I understand where you’re coming from, and that type of thing also makes me uncomfortable (related: when friends have babies near the same age and talk about how one day their kids might get married. SUPER WEIRD Y’ALL) but there are very good reasons why it’s a wonderful thing to diagnose at an early age. First, though, the diagnoses is a lot more than just “kid likes dolls and long hair”. It’s so much more than that, and you’re marginalizing the real experiences and difficulties of trans people when you reduce it to something so superficial.
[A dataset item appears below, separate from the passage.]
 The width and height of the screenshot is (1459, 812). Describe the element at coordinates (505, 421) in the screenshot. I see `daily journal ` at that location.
As I said earlier, going through puberty as the wrong gender is unbelievably difficult for these kids. It’s hard enough for a child who is certain she’s a girl to look down and see a penis there, but when the secondary sex characteristics start coming, it can be devastating. And, as I said, these changes are not easily undone. Thicker bones, an adam’s apple, a deeper voice, facial hair… these are things that can keep a woman from successfully transitioning. The effects of testosterone on the body during puberty are amazing, and some of them are pretty irreversible. Do you really feel comfortable telling a girl she has to go through that experience, and carry the scars of it all her life, just because you feel weirded out by kids being diagnosed young? And, obviously, female puberty is no picnic either, even though the changes are easier to reverse later.
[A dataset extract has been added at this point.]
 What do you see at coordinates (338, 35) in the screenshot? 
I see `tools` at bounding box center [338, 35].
Then you get into the psychological effects. There are children coming of age now who were diagnosed young and have lived all their lives as their correct gender. If you look at their lives, and compare them to people who had to wait until adulthood to transition, there’s just no denying that starting younger is the way to go. They never have to “transition” at all! They just grow up happily. They never internalize that self-hatred. They may have the wrong genitals, but they have support from their families and therapists, and they are secure and healthy. It’s a beautiful, wonderful thing.
I really do understand where you’re coming from. But just like it makes no sense to tell a young man coming out at the age of, say, 12 that he needs to sleep with a few women before he really knows’, it makes no sense (and is really quite cruel) to tell a young trans child they need to grow up before they really know if they’re a boy or a girl. And when it’s done to make sure a bunch of grown-ups on a messageboard don’t feel uncomfortable, it’s just disgusting.